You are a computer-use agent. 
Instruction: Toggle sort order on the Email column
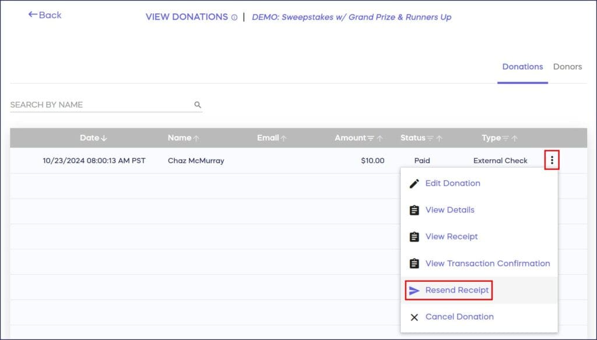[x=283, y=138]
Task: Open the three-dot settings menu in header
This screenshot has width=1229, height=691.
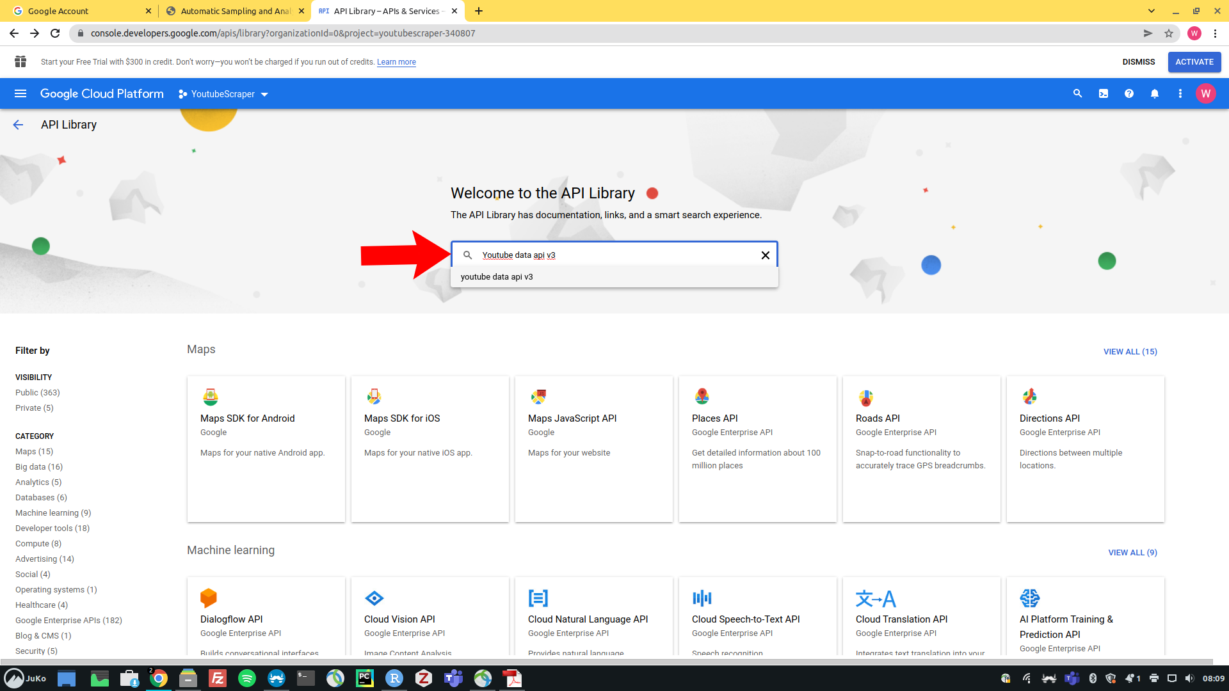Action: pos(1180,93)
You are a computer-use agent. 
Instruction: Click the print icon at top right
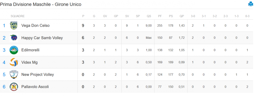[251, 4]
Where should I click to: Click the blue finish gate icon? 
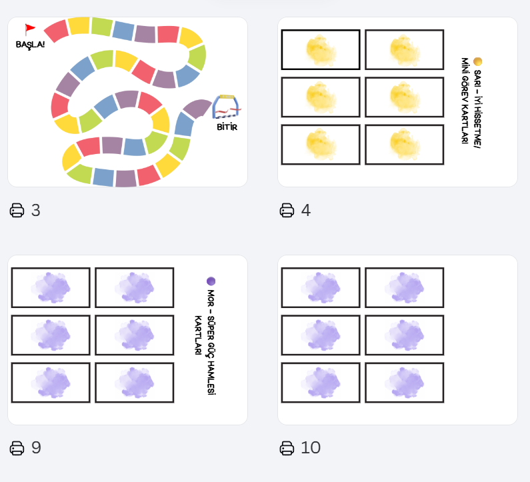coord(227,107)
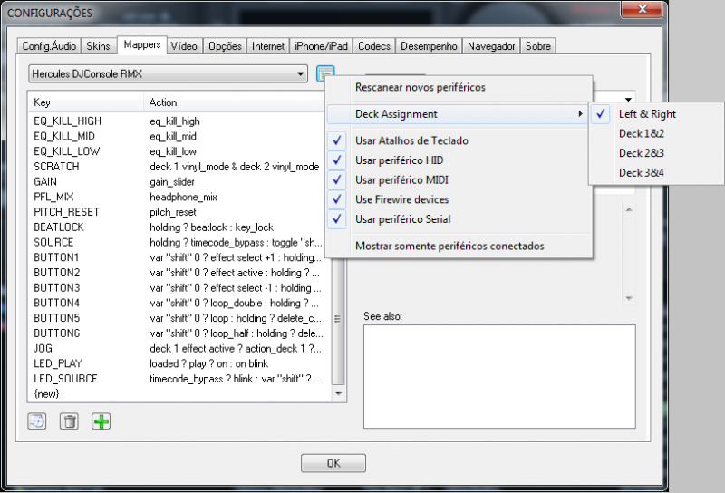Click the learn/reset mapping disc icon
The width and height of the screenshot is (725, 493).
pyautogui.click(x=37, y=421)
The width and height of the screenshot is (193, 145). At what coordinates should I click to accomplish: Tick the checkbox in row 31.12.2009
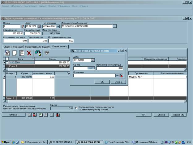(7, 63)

YOUR GOAL: Express every line of the records above as a Markdown table with two columns, Row and Line, numbering the rows in order and skipping blank lines. Leave the pictures out of the answer.

ANSWER TO THE PROBLEM:
| Row | Line |
|---|---|
| 1 | You are a computer-use agent.  |
| 2 | Instruction: Toggle sort order on the Email column |
| 3 | [x=283, y=138] |
| 4 | Task: Open the three-dot settings menu in header |
| 5 | This screenshot has width=1229, height=691. |
| 6 | Action: pos(1180,93) |
| 7 | You are a computer-use agent.  |
| 8 | Instruction: Click the print icon at top right |
| 9 | [251, 4] |
| 10 | Where should I click to: Click the blue finish gate icon?  |
| 11 | coord(227,107) |
| 12 | Click the learn/reset mapping disc icon |
| 13 | The width and height of the screenshot is (725, 493). |
| 14 | pyautogui.click(x=37, y=421) |
| 15 | The width and height of the screenshot is (193, 145). At what coordinates should I click to accomplish: Tick the checkbox in row 31.12.2009 |
| 16 | (7, 63) |